EXERCISE PASSAGE:
----
SFT Data: 100 debate topics \(\times\) CoT structured debates generated by GPT-4o
DPO Data: 510 debate topics \(\times\) self-play debates \(\times\) filtered by InspireScore scoring
Hardware: 2\(\times\)V100 (32G), training for 2-3 hours
LoRA fine-tuning, lr=1e-5, 3 epochs

Key Experimental Results¶

InspireScore Evaluation Quality¶

Evaluation System	Correlation with Expert Judgment	Description
Debatrix	Baseline	Subjective dimensions only
InspireScore	+44% Gain in correlation	Subjective + objective dimensions

InspireDebate Debate Performance¶

Method	Overall Gain	Description
Baseline Model	-	LLaMA-8B/Qwen-1.5B etc.
Inspire Version	+57%	SFT+DPO+Web-RAG

Key Findings¶

Objective dimensions are key differentiating factors: The inclusion of logical validity and factual truthfulness significantly improves the alignment of evaluation with expert judgments.
Subjective and objective dimensions may conflict: Models may generate emotionally strong but logically flawed arguments. A unified framework can balance this tension.
Web-RAG improves factual reliability: Real-time retrieval reduces factual hallucinations in debates.
Small models also benefit: Small models, such as Qwen-1.5B and Phi-3.6B, also achieve significant improvements after optimization through InspireDebate.

Highlights & Insights¶

The approach of using first-order logic to verify debate validity is highly creative: Translating debate arguments into symbolic representations and verifying them using logical deduction rules is a good example of combining formal methods with LLMs.
----
LISTED RECORDS:

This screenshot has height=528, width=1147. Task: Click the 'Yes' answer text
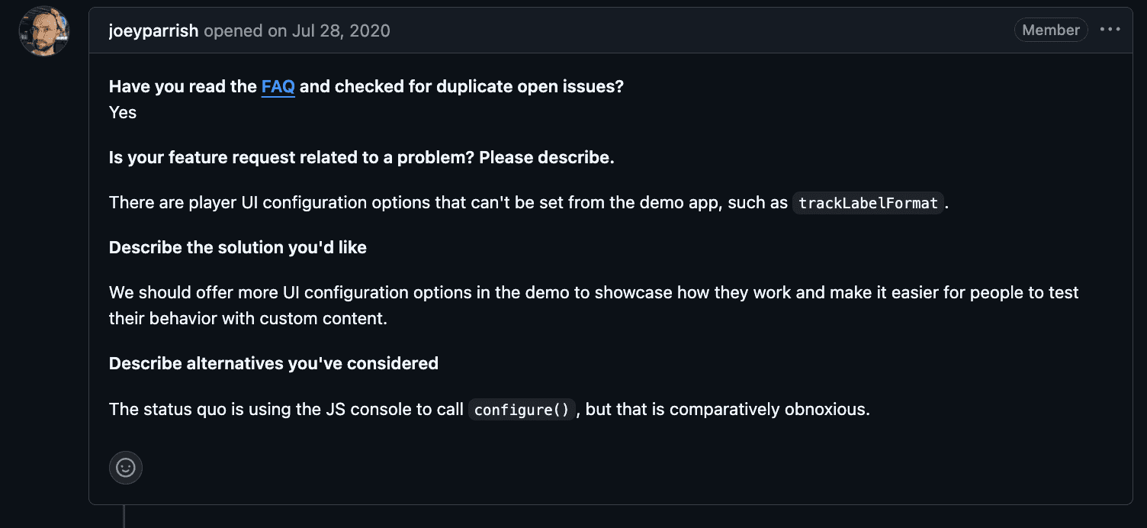pos(123,112)
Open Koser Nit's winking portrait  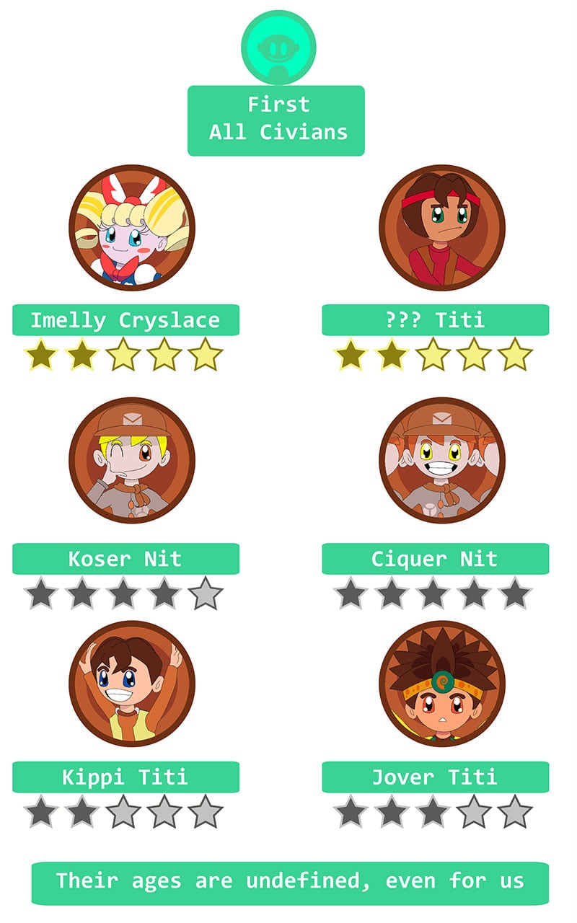[132, 461]
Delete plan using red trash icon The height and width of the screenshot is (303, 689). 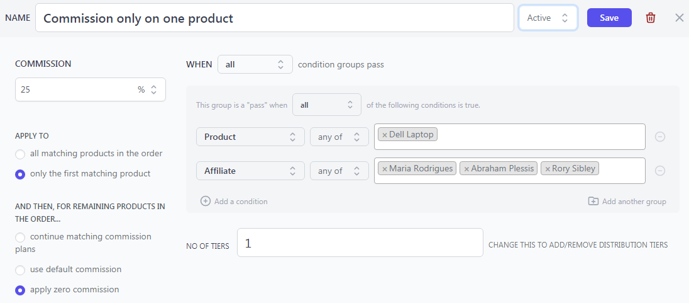(650, 18)
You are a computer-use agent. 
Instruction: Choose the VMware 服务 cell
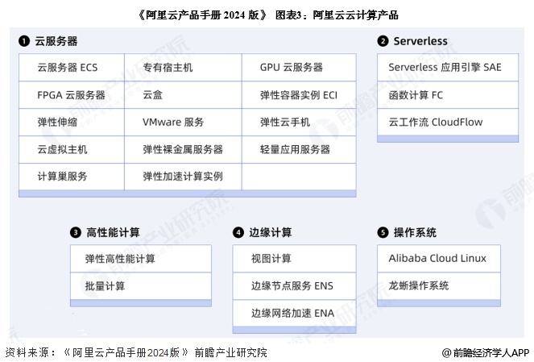pos(183,122)
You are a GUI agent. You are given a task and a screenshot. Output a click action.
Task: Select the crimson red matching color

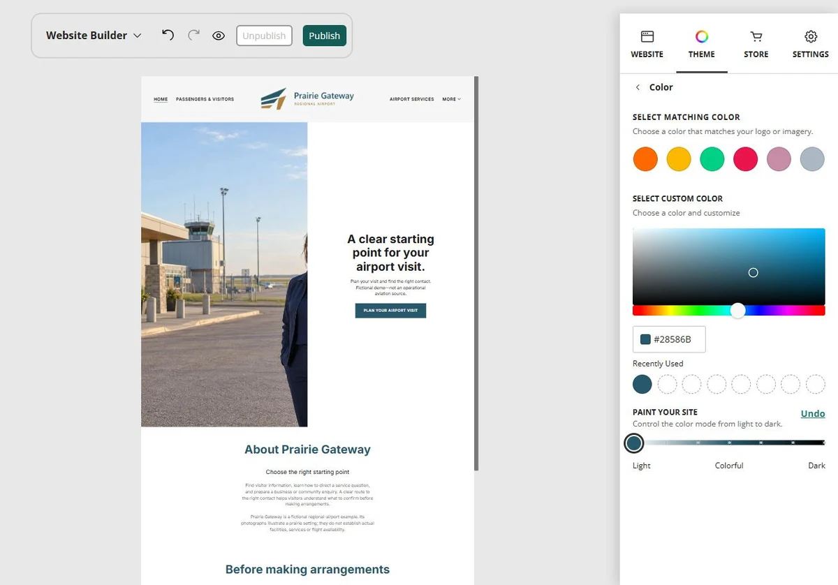[746, 159]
----
WORK TO COMPLETE:
Continue the InspireDebate summary from its last sentence, keeping its style and format. The data is not needed for this exercise.

ANSWER FOR THIS EXERCISE:
Evaluation-driven optimization closed-loop: InspireScore serves as both an evaluation tool and the source of reward signals for DPO, forming an iterative improvement loop of "evaluation → optimization → re-evaluation".
Unified subjective + objective evaluation fills a gap in the field of debate evaluation.

Limitations & Future Work¶

Logical validity evaluation relies on the LLM to translate natural language into FOL; translation errors will affect the accuracy of the evaluation.
Fact verification relies on search engines, which can limit the quality and coverage of search results.
The construction of DPO preference pairs relies on the accuracy of InspireScore itself, posing a bootstrapping risk.
Evaluation was conducted only on English debates.

vs Debatrix (Liang et al. 2024): Debatrix only evaluates subjective dimensions such as arguments, sources, and language; InspireScore adds logical validity and factual truthfulness.
vs MAD (Liang et al. 2024): MAD utilizes debate to enhance reasoning but lacks objective feedback; InspireDebate provides multi-dimensional feedback via InspireScore.
vs DebateTune (Li et al. 2024): DebateTune enhances argument diversity but lacks evaluation-driven optimization.

Rating¶

Novelty: ⭐⭐⭐⭐ The idea of unified subjective-objective evaluation is valuable, and the design of verifying argument validity with first-order logic is novel.
Experimental Thoroughness: ⭐⭐⭐⭐ Evaluated on 4 open-source + 2 closed-source models, using both automatic and human evaluations.
Writing Quality: ⭐⭐⭐ The framework is complex but the writing is relatively clear, though some formula symbols are dense.
Value: ⭐⭐⭐⭐ Provides a comprehensive toolchain of evaluation + optimization for LLM debating.